Prüfverfahren greifen
Kassenärzte weisen Vorwurf des Abrechnungsbetruges zurück

Die Kassenärztliche Bundesvereinigung (KBV) hat Vorwürfe des Abrechnungsbetrugs durch Ärzte scharf zurückgewiesen. Die Anschuldigungen der Krankenkassen seien "reine Stimmungsmache", sagte der KBV-Vorsitzende Manfred Richter-Reichhelm am Mittwoch in Berlin.

dpa/HB BERLIN. "Unsere Prüfverfahren greifen und wir setzen alles daran, schwarze Schafe zu stellen und zur Rechenschaft zu ziehen." Der KBV-Vorsitzende reagierte auf Aussagen des Leiters der Arbeitsgruppe "Abrechnungsmanipulation" der Kassen, Gernot Kiefer. Dieser hatte Anfang August während eines Seminars in Berlin erklärt, dass bis zu jede fünfte Arztrechnung falsch abgerechnet werde. Den Kassen entstehe dadurch jährlich ein Schaden von mindestens einer Milliarde Euro.

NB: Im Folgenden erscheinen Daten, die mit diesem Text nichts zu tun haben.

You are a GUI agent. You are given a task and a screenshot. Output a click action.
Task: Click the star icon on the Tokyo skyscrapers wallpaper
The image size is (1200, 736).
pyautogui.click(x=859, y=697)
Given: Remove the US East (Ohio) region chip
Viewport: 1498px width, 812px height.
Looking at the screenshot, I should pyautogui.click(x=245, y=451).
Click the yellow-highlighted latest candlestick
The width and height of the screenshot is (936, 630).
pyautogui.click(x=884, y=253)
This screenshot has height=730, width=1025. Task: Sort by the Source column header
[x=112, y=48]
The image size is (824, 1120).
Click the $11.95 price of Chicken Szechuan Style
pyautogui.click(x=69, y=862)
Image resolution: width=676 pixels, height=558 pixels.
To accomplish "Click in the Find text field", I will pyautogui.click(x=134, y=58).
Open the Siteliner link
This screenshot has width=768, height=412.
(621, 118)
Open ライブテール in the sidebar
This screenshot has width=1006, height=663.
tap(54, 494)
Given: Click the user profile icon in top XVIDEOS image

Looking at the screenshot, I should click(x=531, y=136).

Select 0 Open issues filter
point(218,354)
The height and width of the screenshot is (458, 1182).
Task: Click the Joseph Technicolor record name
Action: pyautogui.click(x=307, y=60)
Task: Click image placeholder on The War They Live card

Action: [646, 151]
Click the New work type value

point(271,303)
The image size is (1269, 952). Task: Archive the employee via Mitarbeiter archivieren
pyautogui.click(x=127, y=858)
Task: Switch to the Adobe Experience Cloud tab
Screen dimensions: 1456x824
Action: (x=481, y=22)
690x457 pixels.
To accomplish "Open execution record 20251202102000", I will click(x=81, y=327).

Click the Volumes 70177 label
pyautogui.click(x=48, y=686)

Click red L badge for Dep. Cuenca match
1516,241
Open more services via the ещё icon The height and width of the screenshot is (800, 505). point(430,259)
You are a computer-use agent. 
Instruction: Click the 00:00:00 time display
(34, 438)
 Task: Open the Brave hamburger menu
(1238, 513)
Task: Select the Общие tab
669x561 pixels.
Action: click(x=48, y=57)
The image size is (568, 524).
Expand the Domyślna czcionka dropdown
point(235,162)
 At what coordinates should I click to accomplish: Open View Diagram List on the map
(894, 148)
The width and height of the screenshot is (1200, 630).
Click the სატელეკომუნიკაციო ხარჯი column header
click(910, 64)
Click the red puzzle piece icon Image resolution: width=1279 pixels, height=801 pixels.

"Wir wehren uns gegen diese hohen Zahlen. Wie Herr Kiefer auf 20 Prozent fehlerhafte Abrechnungen kommt, ist mir völlig schleierhaft", sagte der KBV-Vorsitzende. Durch diese Aussagen entstehe in der Öffentlichkeit der Eindruck, dass alle Ärzte betrügen. KBV-Sprecher Roland Stahl erklärte: "Der Generalverdacht hat viele Ärzte tief getroffen und hat zu großem Zorn und Unverständnis geführt." Auch den Forderungen nach mehr Kontrollen und härteren Strafen widersprach der KBV-Vorsitzende Richter-Reichhelm. Schließlich sei es ein Schwerpunkt der Arbeit des KBV, Abrechnungsbetrügereien vorzubeugen und zu unterbinden. "Wir plädieren schon seit langem dafür, mit den Krankenkassen in dieser Sache viel enger zu kooperieren, doch die Kassen haben sich bisher nicht dazu bereit erklärt", sagte Richter-Reichhelm.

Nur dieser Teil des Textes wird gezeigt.